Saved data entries
- Opening Delimiter -

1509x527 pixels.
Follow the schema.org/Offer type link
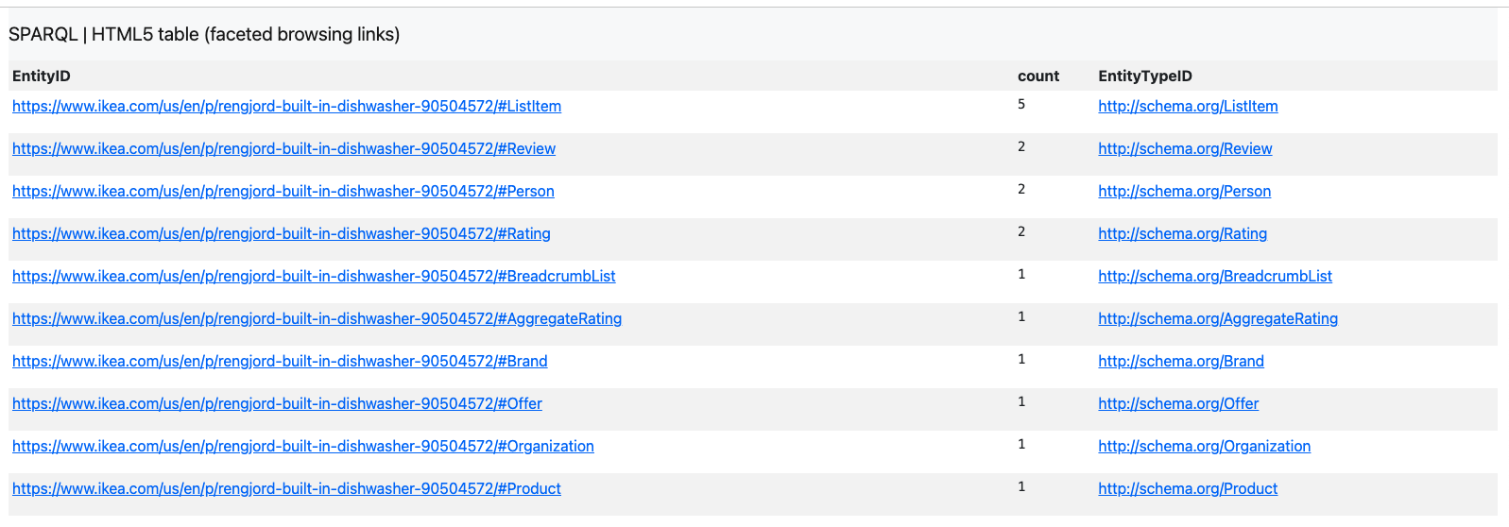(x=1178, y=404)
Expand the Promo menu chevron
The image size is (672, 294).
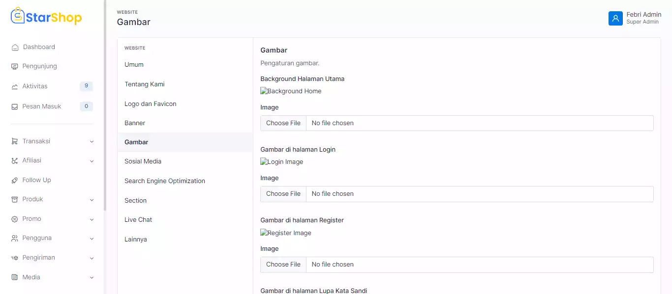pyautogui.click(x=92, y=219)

- Closing Delimiter -
- Opening Delimiter -

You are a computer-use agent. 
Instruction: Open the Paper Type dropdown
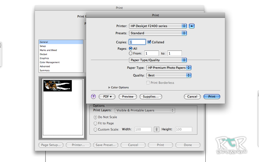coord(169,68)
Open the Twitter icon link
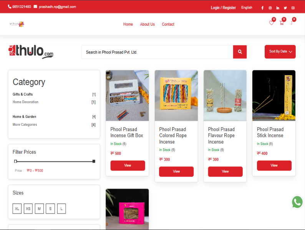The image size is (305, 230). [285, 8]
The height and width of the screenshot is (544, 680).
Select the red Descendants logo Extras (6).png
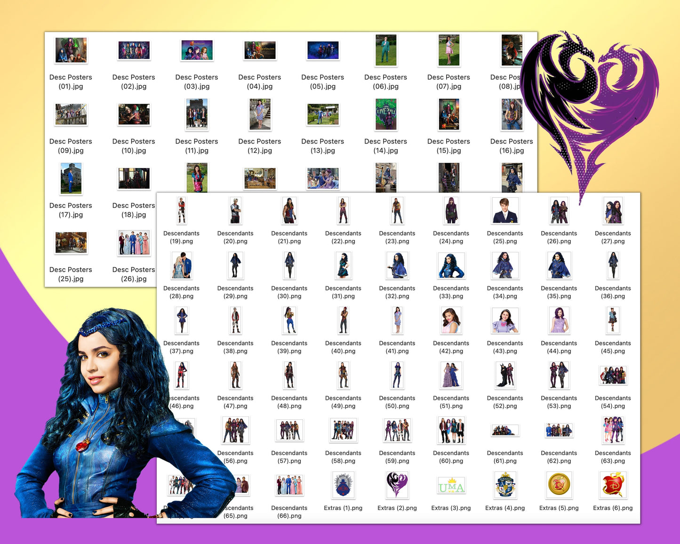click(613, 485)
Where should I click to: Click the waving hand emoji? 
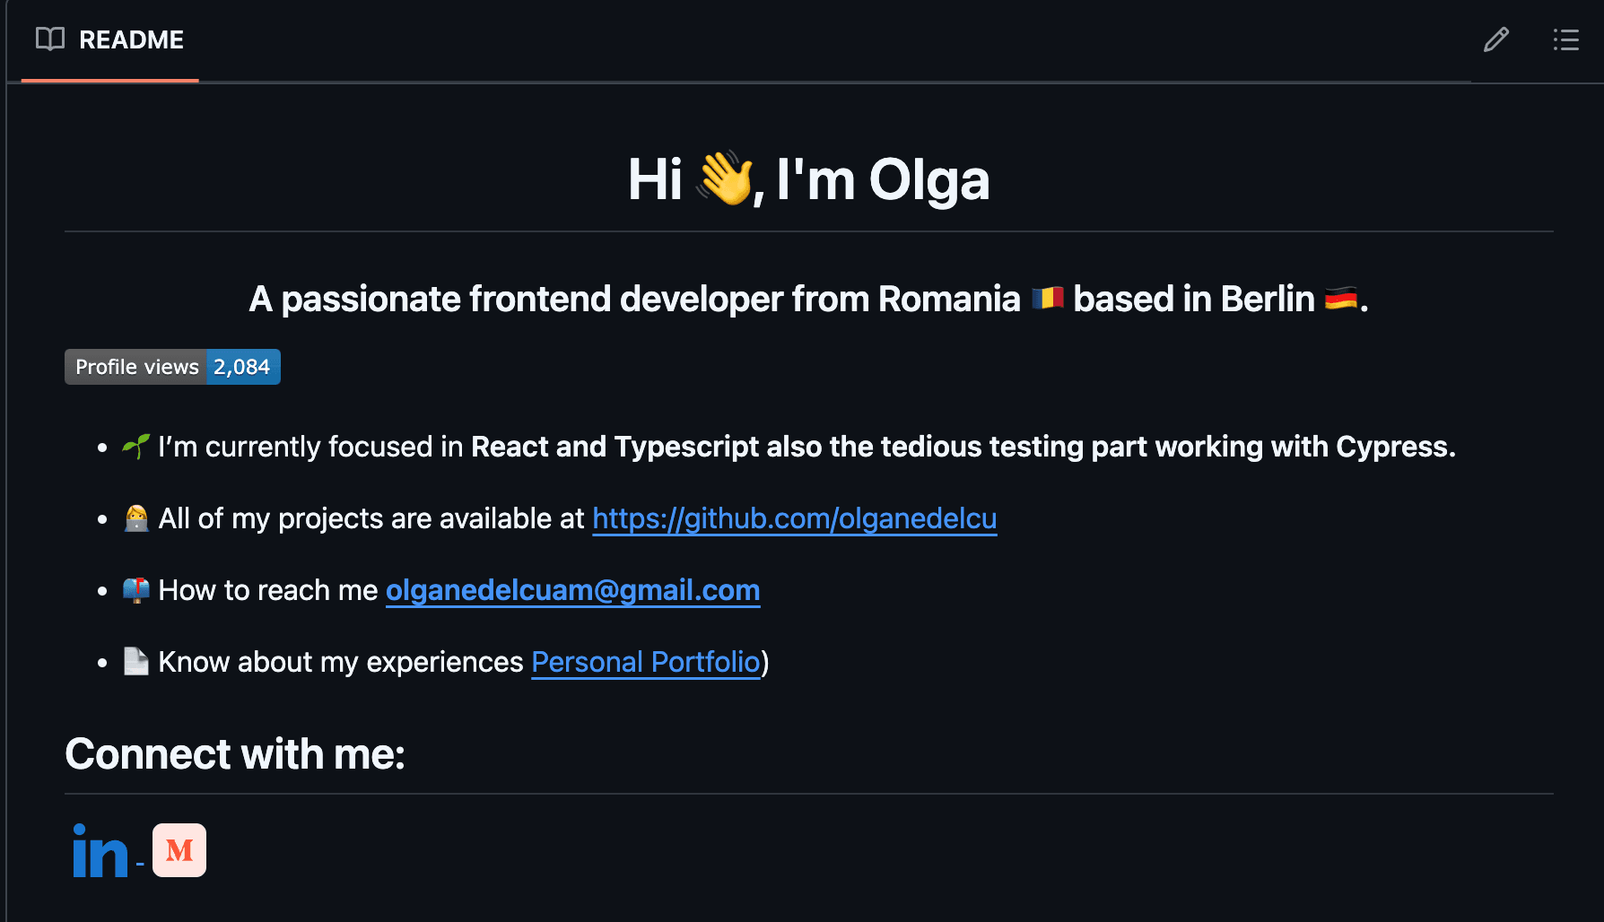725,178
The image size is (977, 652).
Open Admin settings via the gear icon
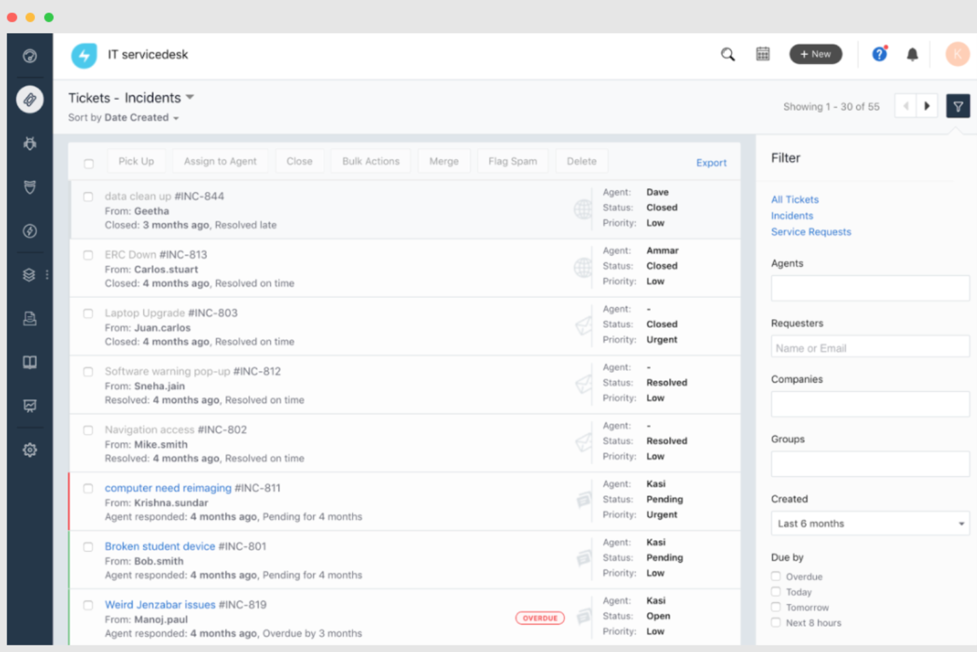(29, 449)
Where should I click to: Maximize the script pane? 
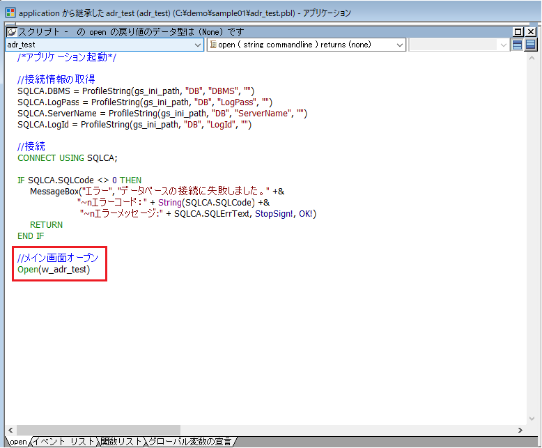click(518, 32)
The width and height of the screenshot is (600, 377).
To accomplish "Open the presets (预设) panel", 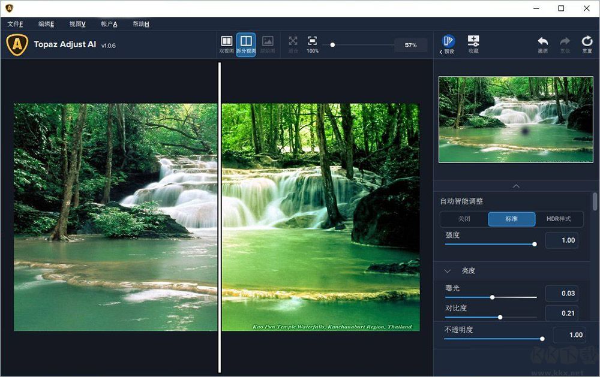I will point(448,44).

- Closing Delimiter -
- Opening Delimiter -

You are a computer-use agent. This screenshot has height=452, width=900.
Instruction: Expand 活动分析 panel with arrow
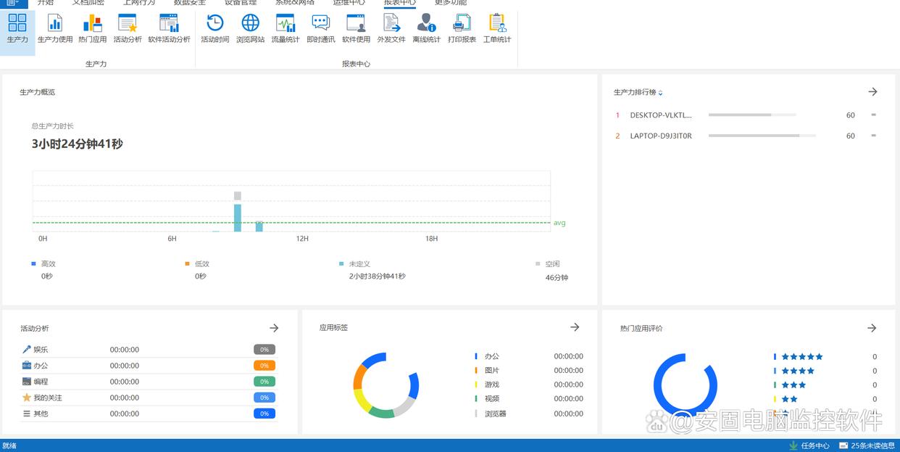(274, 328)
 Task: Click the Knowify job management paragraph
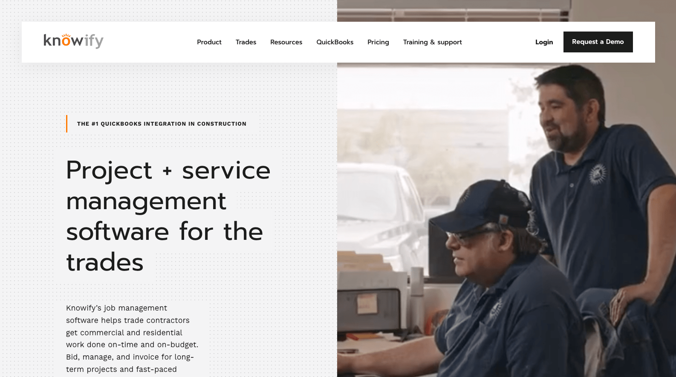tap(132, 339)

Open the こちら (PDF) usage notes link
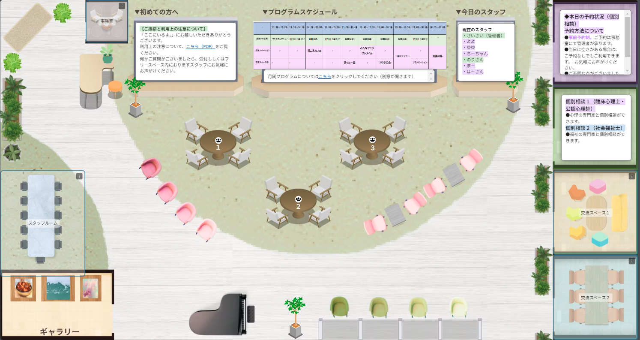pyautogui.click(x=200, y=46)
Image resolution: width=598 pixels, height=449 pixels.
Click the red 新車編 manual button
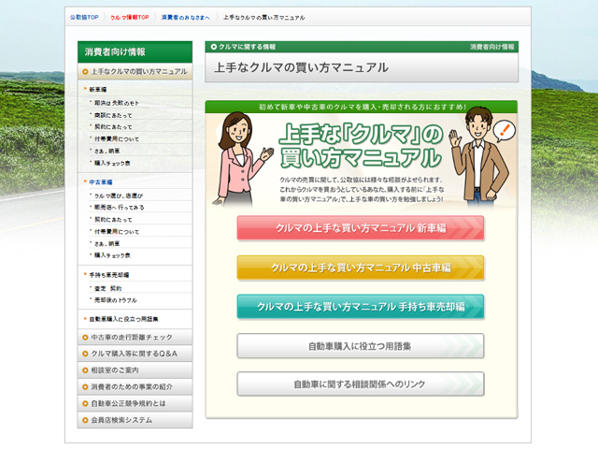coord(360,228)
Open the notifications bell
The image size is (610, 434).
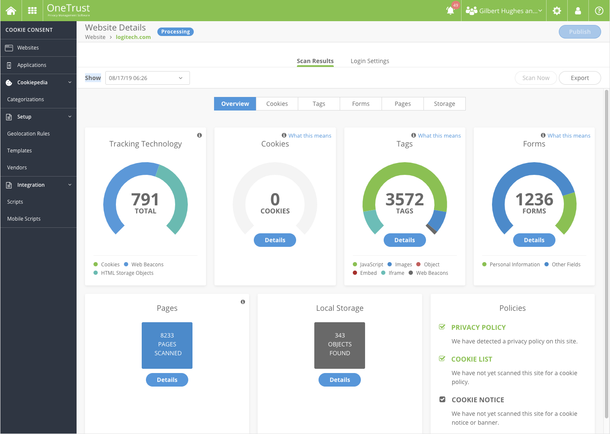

- Closing Delimiter -

== WHAT TO PRODUCE ==
Starting at the line containing "Open the Twitter icon link" and stopping at the line containing "The image size is (977, 652).", output every line above exactly, both ends included, with pictures omitted.

== THE COMPLETED TASK ==
Open the Twitter icon link
The image size is (305, 230). [285, 8]
The height and width of the screenshot is (544, 680).
Select the red Descendants logo Extras (6).png
click(613, 485)
Where should I click to: Click the waving hand emoji? 
725,178
The image size is (977, 652).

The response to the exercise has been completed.